Armor: Why Ancient T-62s Survive


October 22, 2022: Modern Russian T-90 and T-72 tanks suffered such high losses during the first months of the Ukraine War that Russia was eventually forced to replace them with T-62s. Those that had been modernized in the 1980s by adding more powerful engines, upgraded fire control systems, and ERA (Exploding Reactive Armor) tiles. Thousands of stored T-62s were upgraded like this and then returned to storage. The success of these T-62s in Ukraine led Russia to take 800 more out of storage and add further upgrades, using items that do not require any imported components. This included a more effective fire control system with improved thermal imaging. Improved EAR is also added, including more on the top of the turret to provide protection against Western top-attack missiles. The T-62 does not have an auto-loader for its 115mm gun, which makes the tank less vulnerable to total destruction from any turret penetration, especially by top-attack missiles. The T-62 was the last Russian tank built without an autoloader and that means the tank has a four-man crew. This provides more personnel to maintain the tank, which three-man crews were not always able to do adequately.

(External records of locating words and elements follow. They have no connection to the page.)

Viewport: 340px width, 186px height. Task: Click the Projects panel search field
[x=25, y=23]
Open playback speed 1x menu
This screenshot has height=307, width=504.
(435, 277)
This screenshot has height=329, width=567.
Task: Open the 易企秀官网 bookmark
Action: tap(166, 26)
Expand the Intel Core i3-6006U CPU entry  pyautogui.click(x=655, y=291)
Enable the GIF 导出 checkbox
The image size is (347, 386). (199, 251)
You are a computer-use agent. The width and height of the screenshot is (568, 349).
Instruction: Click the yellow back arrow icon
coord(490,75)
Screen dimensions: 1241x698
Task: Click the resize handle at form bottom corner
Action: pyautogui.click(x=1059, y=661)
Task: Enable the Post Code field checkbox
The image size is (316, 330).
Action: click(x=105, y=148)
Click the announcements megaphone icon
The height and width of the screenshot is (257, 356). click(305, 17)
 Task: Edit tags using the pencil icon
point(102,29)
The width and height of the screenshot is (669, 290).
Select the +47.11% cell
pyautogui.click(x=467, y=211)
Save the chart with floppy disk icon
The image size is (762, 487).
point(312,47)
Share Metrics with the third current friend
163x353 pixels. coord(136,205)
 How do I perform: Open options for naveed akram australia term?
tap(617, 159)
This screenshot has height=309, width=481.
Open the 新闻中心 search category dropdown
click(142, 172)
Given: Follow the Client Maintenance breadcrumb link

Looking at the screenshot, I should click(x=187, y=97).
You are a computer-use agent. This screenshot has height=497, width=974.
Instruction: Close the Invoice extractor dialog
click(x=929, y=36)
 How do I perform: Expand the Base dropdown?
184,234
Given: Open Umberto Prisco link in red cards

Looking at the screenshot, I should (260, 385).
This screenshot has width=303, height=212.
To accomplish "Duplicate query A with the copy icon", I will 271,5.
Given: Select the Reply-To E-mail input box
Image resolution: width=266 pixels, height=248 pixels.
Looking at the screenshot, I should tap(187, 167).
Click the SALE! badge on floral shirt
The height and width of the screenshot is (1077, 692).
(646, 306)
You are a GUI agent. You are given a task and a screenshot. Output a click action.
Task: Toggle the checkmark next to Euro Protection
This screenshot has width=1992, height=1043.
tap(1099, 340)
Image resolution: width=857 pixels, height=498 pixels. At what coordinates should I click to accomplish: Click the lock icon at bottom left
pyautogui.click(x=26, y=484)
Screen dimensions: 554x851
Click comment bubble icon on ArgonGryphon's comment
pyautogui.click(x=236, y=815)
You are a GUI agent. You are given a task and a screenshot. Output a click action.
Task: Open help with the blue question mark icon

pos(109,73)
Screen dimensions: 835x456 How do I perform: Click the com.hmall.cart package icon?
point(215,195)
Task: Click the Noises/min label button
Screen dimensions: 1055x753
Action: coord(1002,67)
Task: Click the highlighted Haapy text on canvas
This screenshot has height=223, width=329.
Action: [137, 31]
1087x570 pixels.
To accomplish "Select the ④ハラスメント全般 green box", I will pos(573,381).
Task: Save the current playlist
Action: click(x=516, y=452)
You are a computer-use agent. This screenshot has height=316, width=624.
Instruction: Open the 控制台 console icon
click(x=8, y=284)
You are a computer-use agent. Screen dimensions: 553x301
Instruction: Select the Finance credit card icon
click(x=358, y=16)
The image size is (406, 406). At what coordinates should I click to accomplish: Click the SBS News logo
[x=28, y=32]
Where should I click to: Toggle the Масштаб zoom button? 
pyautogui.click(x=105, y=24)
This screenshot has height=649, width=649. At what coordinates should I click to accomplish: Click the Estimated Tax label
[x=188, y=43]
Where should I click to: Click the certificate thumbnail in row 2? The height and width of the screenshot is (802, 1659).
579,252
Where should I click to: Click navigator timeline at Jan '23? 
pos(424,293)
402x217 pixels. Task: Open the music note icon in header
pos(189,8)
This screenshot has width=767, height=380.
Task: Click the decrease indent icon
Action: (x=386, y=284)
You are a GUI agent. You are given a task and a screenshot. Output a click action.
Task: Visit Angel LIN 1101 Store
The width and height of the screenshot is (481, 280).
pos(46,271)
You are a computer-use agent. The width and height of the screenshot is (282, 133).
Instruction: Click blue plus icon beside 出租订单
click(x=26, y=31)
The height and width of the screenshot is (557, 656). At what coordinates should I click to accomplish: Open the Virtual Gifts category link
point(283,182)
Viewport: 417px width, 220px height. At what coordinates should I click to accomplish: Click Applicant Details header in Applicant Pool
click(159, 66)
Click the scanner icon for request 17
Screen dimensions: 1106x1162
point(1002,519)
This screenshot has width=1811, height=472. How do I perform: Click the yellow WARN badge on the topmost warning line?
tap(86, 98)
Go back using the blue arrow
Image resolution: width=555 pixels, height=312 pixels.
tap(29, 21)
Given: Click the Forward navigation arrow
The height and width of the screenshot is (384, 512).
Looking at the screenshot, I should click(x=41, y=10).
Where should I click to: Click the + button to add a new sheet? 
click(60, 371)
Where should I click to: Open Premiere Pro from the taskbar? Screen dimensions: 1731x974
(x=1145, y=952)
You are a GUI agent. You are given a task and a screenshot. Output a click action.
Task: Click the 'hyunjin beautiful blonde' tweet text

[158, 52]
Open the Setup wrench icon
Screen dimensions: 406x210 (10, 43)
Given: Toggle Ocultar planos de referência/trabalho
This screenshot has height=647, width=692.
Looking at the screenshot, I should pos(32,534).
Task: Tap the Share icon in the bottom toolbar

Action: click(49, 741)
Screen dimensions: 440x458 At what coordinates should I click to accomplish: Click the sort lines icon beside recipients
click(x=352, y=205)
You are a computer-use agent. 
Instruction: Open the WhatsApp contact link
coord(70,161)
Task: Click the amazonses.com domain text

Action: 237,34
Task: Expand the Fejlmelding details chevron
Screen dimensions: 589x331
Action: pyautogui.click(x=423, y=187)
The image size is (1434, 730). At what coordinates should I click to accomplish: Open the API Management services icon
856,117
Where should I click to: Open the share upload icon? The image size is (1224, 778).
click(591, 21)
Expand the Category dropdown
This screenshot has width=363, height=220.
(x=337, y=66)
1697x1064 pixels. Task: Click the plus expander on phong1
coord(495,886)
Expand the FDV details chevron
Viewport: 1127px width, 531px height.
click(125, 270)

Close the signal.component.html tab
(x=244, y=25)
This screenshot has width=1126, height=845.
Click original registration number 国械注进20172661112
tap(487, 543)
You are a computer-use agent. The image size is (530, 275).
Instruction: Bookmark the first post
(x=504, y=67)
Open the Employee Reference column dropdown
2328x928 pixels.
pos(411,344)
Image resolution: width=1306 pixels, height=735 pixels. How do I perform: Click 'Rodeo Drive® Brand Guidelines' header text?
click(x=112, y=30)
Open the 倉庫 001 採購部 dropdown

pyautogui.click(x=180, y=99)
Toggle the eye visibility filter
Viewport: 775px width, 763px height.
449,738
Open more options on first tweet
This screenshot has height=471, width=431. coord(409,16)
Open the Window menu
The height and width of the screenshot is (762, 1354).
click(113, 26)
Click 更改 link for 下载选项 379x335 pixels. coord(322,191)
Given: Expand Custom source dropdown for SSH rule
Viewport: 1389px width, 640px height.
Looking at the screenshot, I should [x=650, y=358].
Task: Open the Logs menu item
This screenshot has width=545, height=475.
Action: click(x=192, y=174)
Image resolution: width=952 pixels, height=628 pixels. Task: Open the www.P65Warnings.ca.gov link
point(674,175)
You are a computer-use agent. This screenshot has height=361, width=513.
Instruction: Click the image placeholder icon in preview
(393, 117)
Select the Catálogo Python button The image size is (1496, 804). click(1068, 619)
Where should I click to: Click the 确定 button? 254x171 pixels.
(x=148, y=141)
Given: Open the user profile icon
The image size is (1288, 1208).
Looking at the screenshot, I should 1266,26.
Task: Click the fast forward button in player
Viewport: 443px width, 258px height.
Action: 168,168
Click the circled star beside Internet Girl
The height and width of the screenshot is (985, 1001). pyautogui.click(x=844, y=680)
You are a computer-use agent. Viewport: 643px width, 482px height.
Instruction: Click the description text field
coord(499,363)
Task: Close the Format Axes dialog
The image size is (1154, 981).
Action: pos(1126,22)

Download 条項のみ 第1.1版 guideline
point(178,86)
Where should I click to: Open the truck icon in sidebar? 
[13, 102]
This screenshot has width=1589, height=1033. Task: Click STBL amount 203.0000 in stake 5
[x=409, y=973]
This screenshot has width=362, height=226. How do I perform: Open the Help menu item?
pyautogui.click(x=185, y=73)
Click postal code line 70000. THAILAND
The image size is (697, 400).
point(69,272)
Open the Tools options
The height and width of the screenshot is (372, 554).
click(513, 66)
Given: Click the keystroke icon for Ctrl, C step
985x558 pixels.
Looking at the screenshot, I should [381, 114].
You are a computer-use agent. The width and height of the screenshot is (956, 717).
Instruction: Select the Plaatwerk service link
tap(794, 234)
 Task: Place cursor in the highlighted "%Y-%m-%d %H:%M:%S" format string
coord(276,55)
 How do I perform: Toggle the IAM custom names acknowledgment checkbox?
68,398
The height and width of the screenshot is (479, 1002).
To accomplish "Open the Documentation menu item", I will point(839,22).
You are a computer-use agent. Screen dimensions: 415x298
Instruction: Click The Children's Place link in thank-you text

The T-62 is now in great demand because when it was discovered that most of the T-72 and T-90 tanks in storage and available as replacements were not fit for duty. These tanks were stored in lightly guarded facilities that usually had no staff to regularly check the readiness of these tanks, as is the practice in the West and Ukraine. Many if not most of those reserve tanks had been rendered unusable because of theft of key components. Some of the missing items were high-tech components like fire control systems that contained some Western electronics that were now unavailable because of economic sanctions. That explains why so many of the replacement tanks are half-century old T-62s. The T-62 had a 115mm rather than a 125mm main gun. Since most tanks support infantry rather than fight other tanks, the elderly T-62s were an adequate replacement tank. The 115mm gun was the first modern, smoothbore, tank gun used by Russian tanks and fires the same types of modern 125mm tank gun ammo. The smaller caliber means the 115mm ammo is not quite as effective as the 125mm against the better armor on Ukrainian T-72s and T-80s. The 115mm ammo is not always effective against the frontal armor of Ukrainian tanks, but hits on the side or rear armor are deadly. The 115mm ammo can destroy any lighter armored vehicles. The T-62 carries 40 115mm shells, which have a max range of 4,000 meters, but are most effective at 1,000 meters. Upgraded T-62s weigh 38 tons, compared to 44 tons for the T-72. T-62 max road speed is 50 kilometers an hour while cross-country speed is 40 kilometers an hour. Max range with internal fuel on roads is 650 kilometers and 450 kilometers cross-country.

So far over 200 T-62s have been lost in Ukraine. There are a lot more anti-tank weapons at work in Ukraine than in previous campaigns like Afghanistan in the 1980s, Chechnya in the 1990s, Georgia in 2008 and Ukraine from 2014 to 2022. Since the 1970s T-62s were used by reserve units and paramilitary KGB and FSB paramilitary units. Over 20,000 T-62s were built between 1961 and 1975. About 20 percent of those are still available for service. T-62s are still used by Syria, Afghanistan, Ethiopia, Cuba, Yemen and Angola. Russia remains the largest user of T-62s.